DOCUMENT EXTRACT >>
The Cult of `Twin Peaks'
It's hip to watch David Lynch's eerily funny "Twin Peaks." It may not top the ratings ("Cheers" is the competition), but the mystery-soap lures a bevy of fans who can't get enough of the dark saga of FBI agent Cooper, the dead homecoming queen Laura Palmer and the dancing midget.
In the grip of "Twin Peaks" mania, even die-hard fans aren't quite sure what's going on.
Have you noticed, down at the job, that the coffee-wagon conversation has gotten a little campy of late? "Damn fine cuppa joe," a coworker will say, smacking his lips-while someone else stares at the doughnuts and sighs, "A policeman's dream." Then there are those constant water-cooler questions: "Are you watching it?" and "Who do you think killed her?" Anyone who needs to be told that those pronouns refer to ABC's "Twin Peaks" and homecoming queen Laura Palmer is, by the standards of midspring 1990, hopelessly uncool-a cheese-headed "Cheers" watcher still enraptured by the rhythms and rules of conventional TV. "Twin Peaks" fever is sweeping the land, and Americans are leaving dinner parties, cutting nightschool classes and lying to their lovers just so they can sneak off and watch this eerily funny, and sometimes sweetly somber, story. Laura's death draws out the ugly truth about the cheatin' hearts and gentle people from the fictional Pacific Northwest town of Twin Peaks. And what a change this is: being hip is usually hard, especially when it involves staying up late and wearing leather garments. But thanks to "Twin Peaks," trendiness is as simple as turning on the TV each Thursday evening-and then, at work the next day, pretending you understood what the hell was going on.

SOURCE MATERIAL >>
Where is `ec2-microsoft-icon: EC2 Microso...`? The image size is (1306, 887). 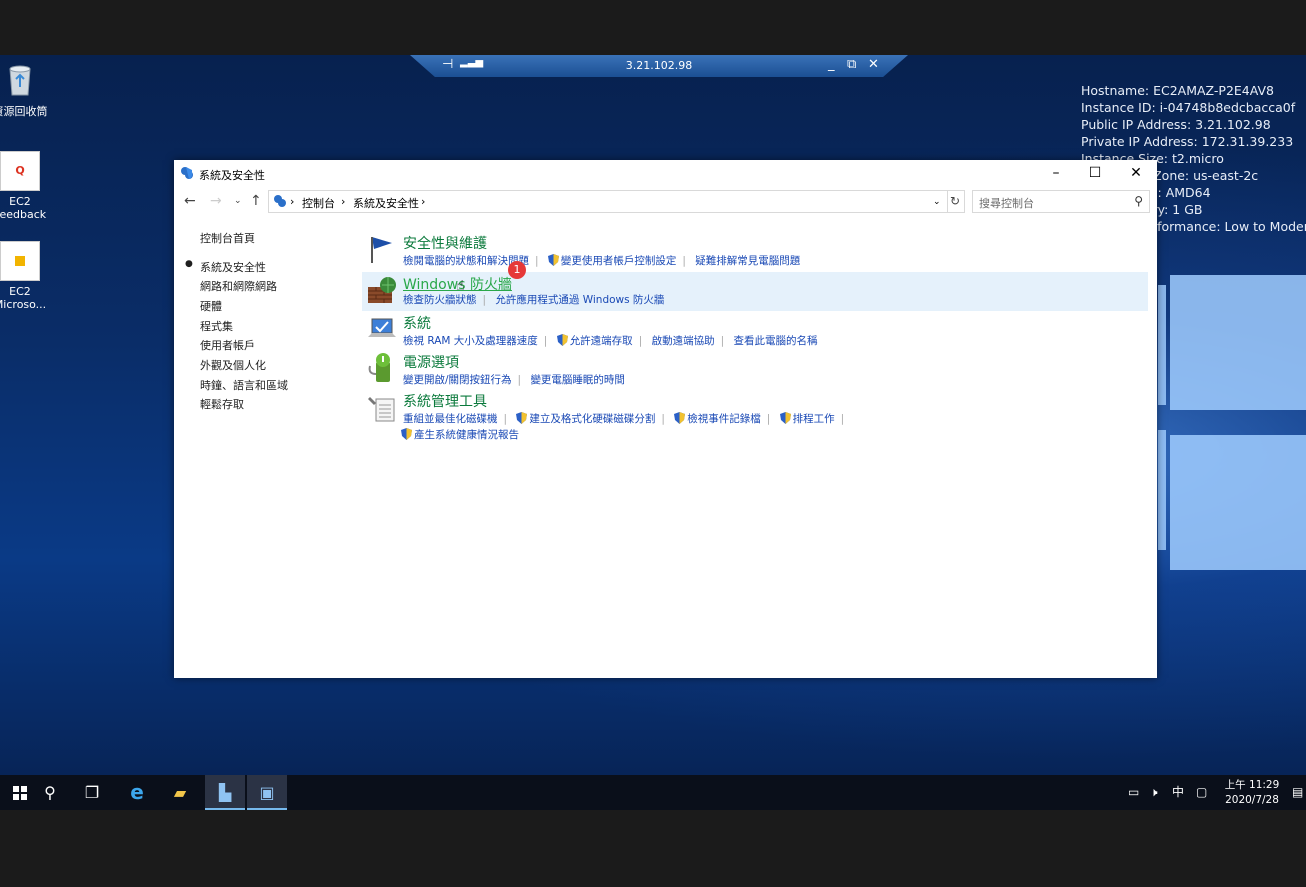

PROBLEM >>
Pick up the article on the "Twin Peaks" craze right after its final sentence and keep it going in the same style. The listing above plays no part in what comes next.

ANSWER SECTION >>
Filmmaker David Lynch, the cocreator of the show, built a cult following with such movies as "Eraserhead" and `Blue Velvet"-but what's driving many people to watch "Twin Peaks" is a virulent strain of adult peer pressure. "Everyone at parties is talking about it," says George Stephanopoulos, 29, a staff assistant to House Majority Leader Richard Gephardt. "It's gauche to walk away with nothing to say." Carmen Kroel, a San Francisco editor, agrees: "It's only a TV show, but you feel like a cultural idiot if you can't quote it on Fridays." It's not that "Twin Peaks" is another "Roots" in terms of ratings; it routinely gets beat by NBC's perennial hit "Cheers." But once people begin watching, addiction usually follows. Then, madness.
Chris Ervin, 39, a General Motors speechwriter from Detroit, picks up a Canadian signal on a roof antenna so she can see each episode a day early. Movie director Penny Marshall has women friends over each week to cook dinner and, says actress Susan Forristal, revel in what is "beautiful and moody and everything that American television isn't." New York artist Mel Odom, who also has a weekly "Twin Peaks" party, reports that his guests "scream and run around the room during com commercials because the show can build up emotion, tension and angst. "Oleg Egorov, a Russian emigre living in New York, can relate to that. Says Egorov: "I missed the first episode, which I regret absolutely."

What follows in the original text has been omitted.